### Reading passage
......

Wednesday, February 28, 2007

Kiss My Ass, Boston

You and your g-d rainstorms. I HATE this winter. More sloppy goop followed by pouring freezing rain predicted for Friday while NH gets 6 to 12 inches of pretty white snow.

BOOOOOOOOOOOOO!

Tuesday, February 27, 2007

Thoughts on Marriage

So I’ve been thinking a lot about marriage lately, and moral compasses, and what I see as a general lack of them in a lot of men, and the role of religion. While reading this book, about cadets at West Point, I was struck by how much it made me think I wanted to marry someone who went there – they’re really taught about honor, sacrifice, and commitment, three things I think you need in a marriage, and three things I’ve seen a lot of men completely ignore.

I see both Catholicism and Judaism honoring the sanctity of marriage in ways I admire and I think Catholics and Jewish folks tend to find common ground because the religions to me are similar in a lot of ways – heavy on the ritual and the commitment to family, and, when they’re doing it right, both religions foster a strong and positive sense of community.

......

### Recorded data
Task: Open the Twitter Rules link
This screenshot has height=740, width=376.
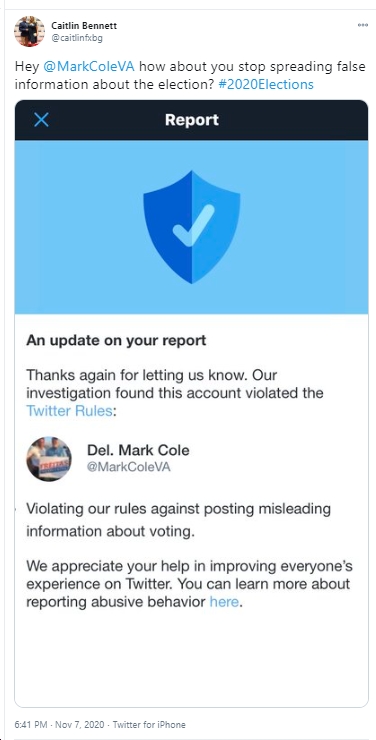Action: click(69, 411)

......

### Written exercise
Carry on the blog entries, starting right after their last sentence. The material has nothing to do with the blog entries.

### Result
I don’t think I could ever convert to Judaism, although I know (and fully support) someone who has. But the longer I am alone, the more this idea of what a good marriage is builds up in my mind, and for me it’s one that happens in the Catholic church. I just think they make you ask the right questions before you get started, for one thing. And I fully do believe in the idea of marriage as a sacrament and a spiritual union.

I don’t really know where I’m going with this – other than making McMumsy very happy at my thoughts – she picked up this mildly wacky but also in some ways interesting magazine on natural family planning (it was their wedding issue) which has prompted my thinking.

But how do you ever get from point A – single woman who wants a husband and family and wants to be the primary caregiver of the kids (but doesn’t want that to mean she stops working forever if at all) and wants that family to go to church, a church she doesn’t necessarily believe in? – to point B, actually being in that situation? How the hell do you ever even bring that up? I tell you, 33 makes dating very very serious. And the more work I do on myself spiritually, the more it ups the ante for anyone getting anywhere near my pants.

Geez.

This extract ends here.